= Beginning of Section =
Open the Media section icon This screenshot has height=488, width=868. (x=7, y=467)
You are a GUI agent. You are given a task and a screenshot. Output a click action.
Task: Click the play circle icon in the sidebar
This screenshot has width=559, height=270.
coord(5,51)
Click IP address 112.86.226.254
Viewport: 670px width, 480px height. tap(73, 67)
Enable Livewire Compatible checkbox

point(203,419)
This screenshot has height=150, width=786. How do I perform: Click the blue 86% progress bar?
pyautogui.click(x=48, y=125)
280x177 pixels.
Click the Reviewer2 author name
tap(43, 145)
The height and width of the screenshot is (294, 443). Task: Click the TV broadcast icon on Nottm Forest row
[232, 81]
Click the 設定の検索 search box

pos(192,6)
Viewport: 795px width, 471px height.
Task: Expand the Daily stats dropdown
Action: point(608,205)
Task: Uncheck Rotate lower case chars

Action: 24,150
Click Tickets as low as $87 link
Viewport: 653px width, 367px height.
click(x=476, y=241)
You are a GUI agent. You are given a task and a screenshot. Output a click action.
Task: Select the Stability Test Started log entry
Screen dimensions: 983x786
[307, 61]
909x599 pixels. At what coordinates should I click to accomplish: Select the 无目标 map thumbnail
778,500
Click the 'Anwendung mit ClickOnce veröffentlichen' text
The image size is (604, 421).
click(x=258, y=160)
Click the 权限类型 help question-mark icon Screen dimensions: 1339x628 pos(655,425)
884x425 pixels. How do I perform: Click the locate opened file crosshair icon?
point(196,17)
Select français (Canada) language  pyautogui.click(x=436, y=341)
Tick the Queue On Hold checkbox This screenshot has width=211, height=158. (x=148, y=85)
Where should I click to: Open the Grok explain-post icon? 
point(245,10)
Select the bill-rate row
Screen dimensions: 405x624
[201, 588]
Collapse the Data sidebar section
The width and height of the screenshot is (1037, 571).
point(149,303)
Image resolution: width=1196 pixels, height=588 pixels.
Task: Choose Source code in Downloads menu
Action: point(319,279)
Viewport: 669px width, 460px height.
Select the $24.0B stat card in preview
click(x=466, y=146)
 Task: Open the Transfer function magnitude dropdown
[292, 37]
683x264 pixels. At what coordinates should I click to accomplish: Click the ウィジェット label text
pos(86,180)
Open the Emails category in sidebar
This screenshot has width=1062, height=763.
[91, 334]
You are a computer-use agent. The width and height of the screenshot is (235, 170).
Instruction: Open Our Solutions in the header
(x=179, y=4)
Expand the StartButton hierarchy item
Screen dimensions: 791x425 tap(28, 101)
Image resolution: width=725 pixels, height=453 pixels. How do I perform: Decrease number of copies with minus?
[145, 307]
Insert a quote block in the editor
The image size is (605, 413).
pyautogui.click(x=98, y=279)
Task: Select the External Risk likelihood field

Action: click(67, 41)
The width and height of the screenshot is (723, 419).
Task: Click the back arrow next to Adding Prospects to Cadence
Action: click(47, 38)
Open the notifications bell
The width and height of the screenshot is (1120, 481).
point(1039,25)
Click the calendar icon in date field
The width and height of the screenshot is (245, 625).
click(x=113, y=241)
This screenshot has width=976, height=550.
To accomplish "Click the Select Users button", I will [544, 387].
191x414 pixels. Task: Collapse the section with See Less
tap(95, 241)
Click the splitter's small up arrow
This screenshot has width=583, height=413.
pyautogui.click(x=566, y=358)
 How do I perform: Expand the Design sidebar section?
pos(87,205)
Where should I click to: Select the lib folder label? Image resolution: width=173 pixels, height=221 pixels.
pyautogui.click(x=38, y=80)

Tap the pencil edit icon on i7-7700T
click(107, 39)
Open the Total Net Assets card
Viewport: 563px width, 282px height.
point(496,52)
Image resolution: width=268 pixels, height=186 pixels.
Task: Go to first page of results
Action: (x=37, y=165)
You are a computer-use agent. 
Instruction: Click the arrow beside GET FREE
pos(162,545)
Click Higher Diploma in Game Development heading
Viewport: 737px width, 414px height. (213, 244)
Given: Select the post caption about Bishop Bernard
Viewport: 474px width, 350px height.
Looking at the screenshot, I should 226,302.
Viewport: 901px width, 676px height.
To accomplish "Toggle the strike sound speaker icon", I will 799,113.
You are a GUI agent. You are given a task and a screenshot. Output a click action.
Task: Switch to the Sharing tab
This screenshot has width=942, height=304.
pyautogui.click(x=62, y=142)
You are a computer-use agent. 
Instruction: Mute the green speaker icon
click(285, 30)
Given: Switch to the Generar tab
= End of Section =
WHAT TO WORK ON: What you give back should be exactly the lines of the entries above from the one containing "This screenshot has width=942, height=304." to the end, and nothing more.

SOLUTION FOR THIS TASK:
This screenshot has width=942, height=304.
pyautogui.click(x=62, y=142)
You are a computer-use agent. 
Instruction: Mute the green speaker icon
click(285, 30)
Given: Switch to the Generar tab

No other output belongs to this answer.